Material provided START
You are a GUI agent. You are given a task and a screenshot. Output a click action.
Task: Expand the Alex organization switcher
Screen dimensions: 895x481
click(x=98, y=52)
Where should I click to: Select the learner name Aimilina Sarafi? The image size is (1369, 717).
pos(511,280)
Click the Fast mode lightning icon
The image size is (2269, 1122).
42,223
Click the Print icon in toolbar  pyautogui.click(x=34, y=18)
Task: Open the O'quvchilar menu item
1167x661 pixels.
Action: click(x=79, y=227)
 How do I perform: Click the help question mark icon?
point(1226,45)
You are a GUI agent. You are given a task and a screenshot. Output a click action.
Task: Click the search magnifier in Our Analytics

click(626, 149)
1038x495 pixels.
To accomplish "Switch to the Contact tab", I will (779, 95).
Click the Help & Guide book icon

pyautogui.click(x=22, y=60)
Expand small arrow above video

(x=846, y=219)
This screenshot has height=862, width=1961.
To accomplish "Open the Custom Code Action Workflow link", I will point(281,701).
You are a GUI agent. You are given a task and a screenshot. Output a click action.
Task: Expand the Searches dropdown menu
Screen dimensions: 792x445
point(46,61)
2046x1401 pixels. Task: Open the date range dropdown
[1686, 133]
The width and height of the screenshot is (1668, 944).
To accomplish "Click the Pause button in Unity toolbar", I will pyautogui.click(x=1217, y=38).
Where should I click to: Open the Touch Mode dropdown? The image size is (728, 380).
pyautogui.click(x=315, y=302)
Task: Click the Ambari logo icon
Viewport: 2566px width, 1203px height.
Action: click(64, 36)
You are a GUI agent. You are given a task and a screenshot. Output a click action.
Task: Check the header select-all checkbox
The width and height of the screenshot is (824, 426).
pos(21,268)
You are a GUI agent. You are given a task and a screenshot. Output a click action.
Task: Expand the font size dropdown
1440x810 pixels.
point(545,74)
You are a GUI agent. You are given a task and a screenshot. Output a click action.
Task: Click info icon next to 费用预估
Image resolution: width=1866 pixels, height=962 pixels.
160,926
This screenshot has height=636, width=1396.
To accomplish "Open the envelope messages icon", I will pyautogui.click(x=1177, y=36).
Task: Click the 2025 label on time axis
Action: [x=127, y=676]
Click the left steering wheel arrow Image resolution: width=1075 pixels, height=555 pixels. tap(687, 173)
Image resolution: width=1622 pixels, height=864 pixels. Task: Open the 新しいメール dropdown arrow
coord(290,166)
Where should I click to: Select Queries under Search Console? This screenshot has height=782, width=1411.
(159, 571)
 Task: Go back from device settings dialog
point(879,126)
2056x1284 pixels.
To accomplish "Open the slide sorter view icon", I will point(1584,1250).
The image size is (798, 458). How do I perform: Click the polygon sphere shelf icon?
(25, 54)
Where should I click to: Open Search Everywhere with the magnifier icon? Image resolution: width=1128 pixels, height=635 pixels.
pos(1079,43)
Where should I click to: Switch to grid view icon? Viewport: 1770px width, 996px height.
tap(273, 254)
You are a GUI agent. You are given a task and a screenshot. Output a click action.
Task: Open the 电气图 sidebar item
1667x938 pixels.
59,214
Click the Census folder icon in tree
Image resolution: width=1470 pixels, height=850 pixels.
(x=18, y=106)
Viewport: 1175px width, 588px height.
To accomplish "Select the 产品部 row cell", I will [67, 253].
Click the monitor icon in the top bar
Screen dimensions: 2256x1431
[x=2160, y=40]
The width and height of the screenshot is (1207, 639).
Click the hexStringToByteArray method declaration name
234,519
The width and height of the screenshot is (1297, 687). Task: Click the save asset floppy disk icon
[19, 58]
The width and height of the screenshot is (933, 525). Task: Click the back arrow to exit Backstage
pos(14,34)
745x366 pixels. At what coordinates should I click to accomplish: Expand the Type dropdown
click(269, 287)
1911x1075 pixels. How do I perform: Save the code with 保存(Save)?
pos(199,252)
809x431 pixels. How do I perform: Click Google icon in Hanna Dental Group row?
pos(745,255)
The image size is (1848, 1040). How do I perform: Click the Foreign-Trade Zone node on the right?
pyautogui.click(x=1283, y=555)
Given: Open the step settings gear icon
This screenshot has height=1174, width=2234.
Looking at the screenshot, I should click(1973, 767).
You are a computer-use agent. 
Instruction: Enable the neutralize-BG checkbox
Material provided END
__What is required__:
Beginning at the line with "745x366 pixels. At" and ending at the line with "Given: Open the step settings gear icon", reproduce each line of the data above exactly, and add no other lines.

__Exercise answer__:
745x366 pixels. At what coordinates should I click to accomplish: Expand the Type dropdown
click(269, 287)
1911x1075 pixels. How do I perform: Save the code with 保存(Save)?
pos(199,252)
809x431 pixels. How do I perform: Click Google icon in Hanna Dental Group row?
pos(745,255)
The image size is (1848, 1040). How do I perform: Click the Foreign-Trade Zone node on the right?
pyautogui.click(x=1283, y=555)
Given: Open the step settings gear icon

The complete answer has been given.